§ **Alıştırma Koşulları**:
a) Aşağıdaki ifadelerin niyet metniyle örtüşüp örtüşmediğini belirtin. Her biri için evet ya da hayır deyin ve kararı belirleyen sözleri metinden aynen aktarın: (i) Ramazan orucunun kazâsına geceden niyet edilmesi gerekir. (ii) Nâfile oruçlara öğleden sonra da niyet edilebilir. (iii) Kazâ orucu için sahura kalkılmış olması niyet yerine geçer.
b) Niyet metnini son cümlesinden sonra gelecek biçimde, birkaç cümleyle sürdürerek yazın.

══ Belge

Oruç, ister farz, ister kazâ veya nâfile olsun, bütün çeşitlerinde niyet şarttır. İbâdeti âdetten ayırmak için namazda olduğu gibi, oruçta da niyet gerekir. Oruç, zimmette borç olan bir oruç ise, buna geceden niyet edilmesi ve belirlenmesi gerekir. Ramazan orucunun kazâsı, bozulan nâfile orucun kazâsı ve keffâret oruçları gibi. Bu çeşit oruçlara niyetin geceleyin veya en geç ikinci fecrin başlangıcında yapılması şarttır. Çünkü bu oruçlar için İslâm’ın belirlediği bir gün yoktur. Bu yüzden bunu oruç yükümlüsünün niyetiyle belirlemesi gerekir. Diğer yandan, akşamdan böyle bir oruca karar verilmiş veya bunun için sahura kalkılmış olması da niyet yerine geçer. Bazı oruçlara ise geceden niyetlenmek şart değildir. Ramazan orucu, zamanı belli adak orucu, bütün nâfile oruçlar bu niteliktedir. Bu gibi oruçlara akşam güneşin batışından, ertesi gün, gündüzün yarısından öncesine kadar niyet edilebilir. Fakat öğleden sonra akşama kadar hiçbir oruca niyet edilemez.

Niyetin hac ibâdetine etkisi, haccın çeşidini belirlemede görülür. İfrâd, temettû veya kıran haccı yapacak kimse, mîkatta ihrama girerken buna uygun olarak niyet eder. İhrama girerken mücerred hac için niyet edilmişse, umre yapılmaksızın yalnız hac ibâdetini îfâ etmekle yetinilir.

════
══ Kayıtlı Bilgiler

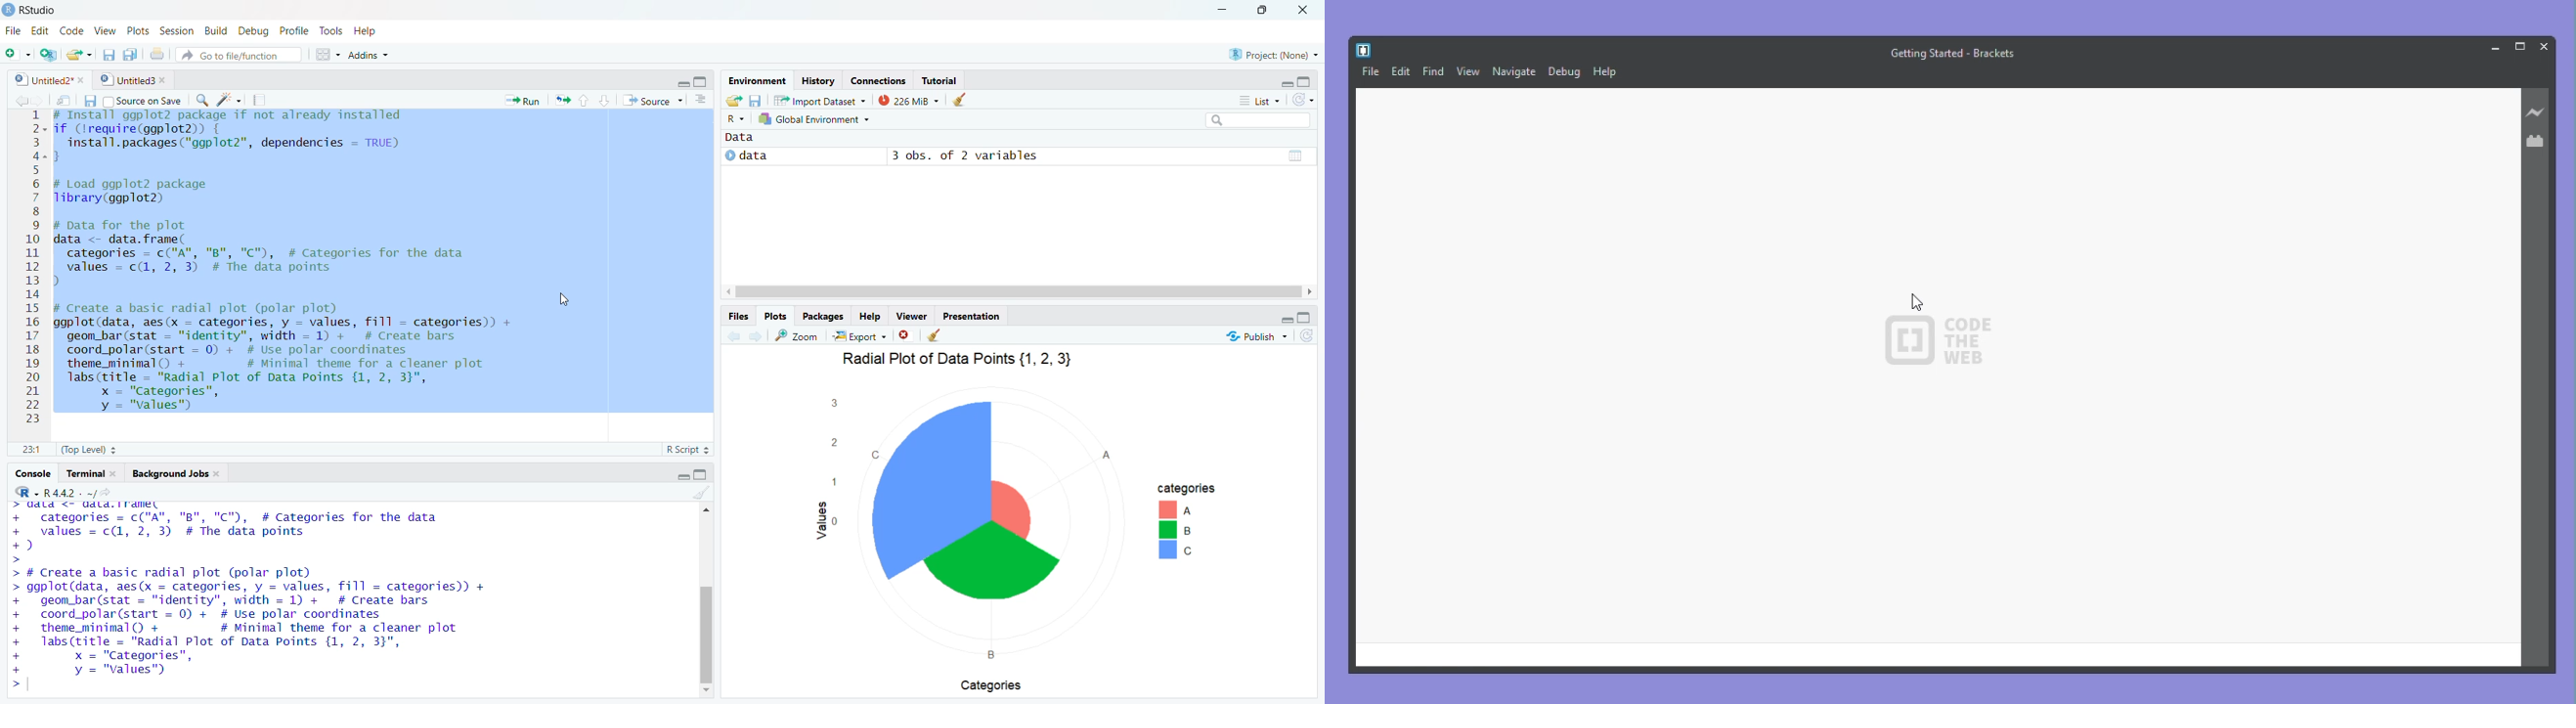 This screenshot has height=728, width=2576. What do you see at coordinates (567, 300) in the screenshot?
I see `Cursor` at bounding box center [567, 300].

════

§ **Yazılı Cevaplar**:
a)
(i) Evet: "Oruç, zimmette borç olan bir oruç ise, buna geceden niyet edilmesi ve belirlenmesi gerekir. Ramazan orucunun kazâsı, bozulan nâfile orucun kazâsı ve keffâret oruçları gibi."
(ii) Hayır: "Fakat öğleden sonra akşama kadar hiçbir oruca niyet edilemez."
(iii) Evet: "Diğer yandan, akşamdan böyle bir oruca karar verilmiş veya bunun için sahura kalkılmış olması da niyet yerine geçer."

b)
Kurban ibâdetinde de niyetin önemi büyüktür. Çünkü bayram günü sırf fakirlere dağıtmak amacıyla bazı hayvanlar kesilip dağıtılsa, kurban niyeti olmadıkça sadece sadaka ecri alınabilir. “Besmele” kasden terkedilerek hayvanın kesilmesi halinde, etini yemek veya fakirlere yedirmek haramdır. Kurbanda, Yüce Allah’a ulaşan et veya deriler değil; niyet, ihlâs ve takvâdır. Kur’ân-ı Kerim’de şöyle buyrulur: “Onların etleri de, kanları da hiçbir zaman Allah’a ulaşmaz. Fakat sizden O’na yalnız takvâ ulaşır.” (22/Hacc, 37). Kurbanda niyetin şart olması, onu âdet gereği hayvan kesmekten ayırmak içindir. Bu konuda delil; yine, “Ameller niyete göredir” (Buhârî, Bed’ü’l-Vahy 1; Müslim, İmâre 155) hadisidir.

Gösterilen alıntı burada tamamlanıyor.